Work to be completed:
Search the material for the string "ellipsis" and reply with how many lines contain it, nothing else.

════════

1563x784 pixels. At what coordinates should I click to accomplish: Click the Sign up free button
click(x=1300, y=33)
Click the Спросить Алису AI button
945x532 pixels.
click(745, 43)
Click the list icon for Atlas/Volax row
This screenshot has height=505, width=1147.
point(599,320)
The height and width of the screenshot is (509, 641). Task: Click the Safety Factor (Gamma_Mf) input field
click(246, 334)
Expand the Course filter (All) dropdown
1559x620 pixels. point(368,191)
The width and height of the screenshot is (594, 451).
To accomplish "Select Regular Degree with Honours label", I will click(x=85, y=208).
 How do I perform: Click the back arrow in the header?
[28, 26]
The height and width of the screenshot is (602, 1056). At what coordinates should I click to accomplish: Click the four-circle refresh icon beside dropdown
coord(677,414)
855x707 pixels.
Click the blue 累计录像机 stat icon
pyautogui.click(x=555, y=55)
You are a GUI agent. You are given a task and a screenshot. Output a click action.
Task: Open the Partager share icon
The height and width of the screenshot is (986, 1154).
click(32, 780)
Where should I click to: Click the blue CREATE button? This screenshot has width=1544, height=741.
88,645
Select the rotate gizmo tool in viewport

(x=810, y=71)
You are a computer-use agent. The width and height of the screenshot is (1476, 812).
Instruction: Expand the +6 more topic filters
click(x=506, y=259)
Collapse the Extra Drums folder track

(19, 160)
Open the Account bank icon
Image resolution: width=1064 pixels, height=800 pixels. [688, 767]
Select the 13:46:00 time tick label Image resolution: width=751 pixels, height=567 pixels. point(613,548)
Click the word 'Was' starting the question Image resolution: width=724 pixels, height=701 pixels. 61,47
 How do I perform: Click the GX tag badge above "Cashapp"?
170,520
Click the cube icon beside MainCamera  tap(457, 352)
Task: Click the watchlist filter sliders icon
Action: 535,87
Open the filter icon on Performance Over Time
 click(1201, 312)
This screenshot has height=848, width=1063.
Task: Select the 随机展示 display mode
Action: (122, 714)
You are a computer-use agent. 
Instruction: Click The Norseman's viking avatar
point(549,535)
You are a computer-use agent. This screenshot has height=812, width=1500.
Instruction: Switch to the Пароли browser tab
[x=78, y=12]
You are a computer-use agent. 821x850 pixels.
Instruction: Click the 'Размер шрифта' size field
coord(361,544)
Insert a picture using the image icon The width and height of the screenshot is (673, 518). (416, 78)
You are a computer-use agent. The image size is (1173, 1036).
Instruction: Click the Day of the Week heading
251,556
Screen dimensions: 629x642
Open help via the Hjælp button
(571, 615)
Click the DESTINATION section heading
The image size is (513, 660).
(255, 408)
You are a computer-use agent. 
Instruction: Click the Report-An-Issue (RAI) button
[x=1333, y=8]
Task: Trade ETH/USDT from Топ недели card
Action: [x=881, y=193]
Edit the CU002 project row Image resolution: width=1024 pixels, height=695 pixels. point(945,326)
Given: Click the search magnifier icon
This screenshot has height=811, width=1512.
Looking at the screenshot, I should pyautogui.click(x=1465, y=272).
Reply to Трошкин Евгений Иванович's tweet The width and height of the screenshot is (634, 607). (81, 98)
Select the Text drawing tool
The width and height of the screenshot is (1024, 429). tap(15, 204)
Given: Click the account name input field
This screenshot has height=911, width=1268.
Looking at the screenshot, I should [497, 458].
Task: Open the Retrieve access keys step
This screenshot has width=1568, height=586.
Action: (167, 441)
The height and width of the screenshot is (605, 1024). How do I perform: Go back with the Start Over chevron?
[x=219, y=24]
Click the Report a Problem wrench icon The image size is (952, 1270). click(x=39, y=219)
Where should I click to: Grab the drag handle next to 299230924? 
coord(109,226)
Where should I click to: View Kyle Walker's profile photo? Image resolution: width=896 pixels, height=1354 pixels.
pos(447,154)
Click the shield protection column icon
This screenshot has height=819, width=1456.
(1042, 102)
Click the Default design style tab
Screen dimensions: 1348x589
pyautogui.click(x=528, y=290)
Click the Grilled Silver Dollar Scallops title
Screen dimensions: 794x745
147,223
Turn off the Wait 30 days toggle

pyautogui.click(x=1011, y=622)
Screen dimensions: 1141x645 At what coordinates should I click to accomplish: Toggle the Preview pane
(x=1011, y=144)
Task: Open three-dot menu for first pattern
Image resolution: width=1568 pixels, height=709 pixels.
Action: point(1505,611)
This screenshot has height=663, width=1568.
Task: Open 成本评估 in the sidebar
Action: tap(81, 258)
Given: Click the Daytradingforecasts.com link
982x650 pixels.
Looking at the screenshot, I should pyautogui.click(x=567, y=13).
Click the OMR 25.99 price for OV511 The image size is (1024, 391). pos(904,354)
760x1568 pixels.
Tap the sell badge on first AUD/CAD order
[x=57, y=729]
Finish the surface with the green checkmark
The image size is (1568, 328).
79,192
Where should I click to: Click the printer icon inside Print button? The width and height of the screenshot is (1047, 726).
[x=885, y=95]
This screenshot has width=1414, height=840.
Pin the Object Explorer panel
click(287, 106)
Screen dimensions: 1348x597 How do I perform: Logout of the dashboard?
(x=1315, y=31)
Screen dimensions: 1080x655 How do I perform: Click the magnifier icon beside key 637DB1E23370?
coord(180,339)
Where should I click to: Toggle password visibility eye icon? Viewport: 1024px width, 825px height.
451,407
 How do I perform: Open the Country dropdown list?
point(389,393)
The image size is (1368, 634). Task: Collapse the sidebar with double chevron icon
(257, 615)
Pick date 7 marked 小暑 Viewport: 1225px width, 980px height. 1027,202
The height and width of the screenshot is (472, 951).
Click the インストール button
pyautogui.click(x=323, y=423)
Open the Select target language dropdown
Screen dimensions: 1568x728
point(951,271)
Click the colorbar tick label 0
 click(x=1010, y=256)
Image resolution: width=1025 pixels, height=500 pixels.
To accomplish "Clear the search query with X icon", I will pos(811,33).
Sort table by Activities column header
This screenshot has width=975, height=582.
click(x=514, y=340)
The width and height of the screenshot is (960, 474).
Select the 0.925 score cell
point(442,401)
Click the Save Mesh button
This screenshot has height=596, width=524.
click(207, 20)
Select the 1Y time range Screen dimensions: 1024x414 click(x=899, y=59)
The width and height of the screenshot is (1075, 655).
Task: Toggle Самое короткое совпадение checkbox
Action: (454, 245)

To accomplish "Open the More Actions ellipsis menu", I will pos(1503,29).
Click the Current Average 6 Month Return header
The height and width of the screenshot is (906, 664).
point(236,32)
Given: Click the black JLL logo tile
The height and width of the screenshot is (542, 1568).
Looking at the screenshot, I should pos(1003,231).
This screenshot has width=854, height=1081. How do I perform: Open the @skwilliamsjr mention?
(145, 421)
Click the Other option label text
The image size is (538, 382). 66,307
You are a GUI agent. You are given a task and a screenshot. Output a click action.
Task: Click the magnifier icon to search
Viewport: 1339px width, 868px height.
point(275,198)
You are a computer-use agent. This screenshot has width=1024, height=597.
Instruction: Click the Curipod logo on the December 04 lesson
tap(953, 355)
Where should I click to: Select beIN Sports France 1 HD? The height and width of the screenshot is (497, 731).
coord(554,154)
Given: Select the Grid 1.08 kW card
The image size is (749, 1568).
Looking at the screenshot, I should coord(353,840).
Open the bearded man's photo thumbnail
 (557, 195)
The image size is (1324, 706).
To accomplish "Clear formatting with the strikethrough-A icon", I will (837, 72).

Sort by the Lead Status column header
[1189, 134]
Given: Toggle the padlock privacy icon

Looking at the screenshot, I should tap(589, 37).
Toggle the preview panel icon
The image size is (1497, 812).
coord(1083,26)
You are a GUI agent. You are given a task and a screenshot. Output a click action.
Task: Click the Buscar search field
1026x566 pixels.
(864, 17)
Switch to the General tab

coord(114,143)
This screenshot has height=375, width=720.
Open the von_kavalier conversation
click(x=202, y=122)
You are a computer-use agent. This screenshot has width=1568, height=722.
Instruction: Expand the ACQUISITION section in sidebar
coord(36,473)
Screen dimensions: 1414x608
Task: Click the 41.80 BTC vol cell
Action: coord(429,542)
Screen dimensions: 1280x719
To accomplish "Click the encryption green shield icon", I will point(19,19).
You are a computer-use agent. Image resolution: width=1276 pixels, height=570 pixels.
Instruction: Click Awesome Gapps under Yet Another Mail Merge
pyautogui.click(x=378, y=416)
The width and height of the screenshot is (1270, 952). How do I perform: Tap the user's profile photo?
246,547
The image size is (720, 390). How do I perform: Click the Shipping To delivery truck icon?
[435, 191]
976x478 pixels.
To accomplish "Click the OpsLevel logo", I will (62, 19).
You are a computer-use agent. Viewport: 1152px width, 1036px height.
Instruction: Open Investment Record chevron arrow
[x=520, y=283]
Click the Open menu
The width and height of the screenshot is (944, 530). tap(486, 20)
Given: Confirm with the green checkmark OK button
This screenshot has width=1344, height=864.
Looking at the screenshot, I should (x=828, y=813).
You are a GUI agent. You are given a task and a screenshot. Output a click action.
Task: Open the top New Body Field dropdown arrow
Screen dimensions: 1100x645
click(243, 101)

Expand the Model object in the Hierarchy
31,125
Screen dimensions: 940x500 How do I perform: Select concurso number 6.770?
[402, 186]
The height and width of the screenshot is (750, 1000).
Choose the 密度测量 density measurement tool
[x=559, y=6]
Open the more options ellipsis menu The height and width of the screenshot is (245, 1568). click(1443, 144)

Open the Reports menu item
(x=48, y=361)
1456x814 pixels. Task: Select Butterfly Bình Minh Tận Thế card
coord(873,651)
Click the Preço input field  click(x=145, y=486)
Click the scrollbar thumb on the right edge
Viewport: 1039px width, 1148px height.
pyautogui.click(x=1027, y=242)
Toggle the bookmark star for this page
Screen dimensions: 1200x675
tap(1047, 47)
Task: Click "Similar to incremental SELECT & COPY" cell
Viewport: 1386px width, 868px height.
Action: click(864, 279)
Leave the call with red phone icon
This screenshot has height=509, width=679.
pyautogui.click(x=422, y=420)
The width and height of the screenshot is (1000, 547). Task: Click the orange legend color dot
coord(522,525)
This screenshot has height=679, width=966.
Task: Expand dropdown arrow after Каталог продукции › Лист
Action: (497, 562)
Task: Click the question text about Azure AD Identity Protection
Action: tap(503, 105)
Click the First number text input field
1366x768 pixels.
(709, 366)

════════

Reply to the exercise:
2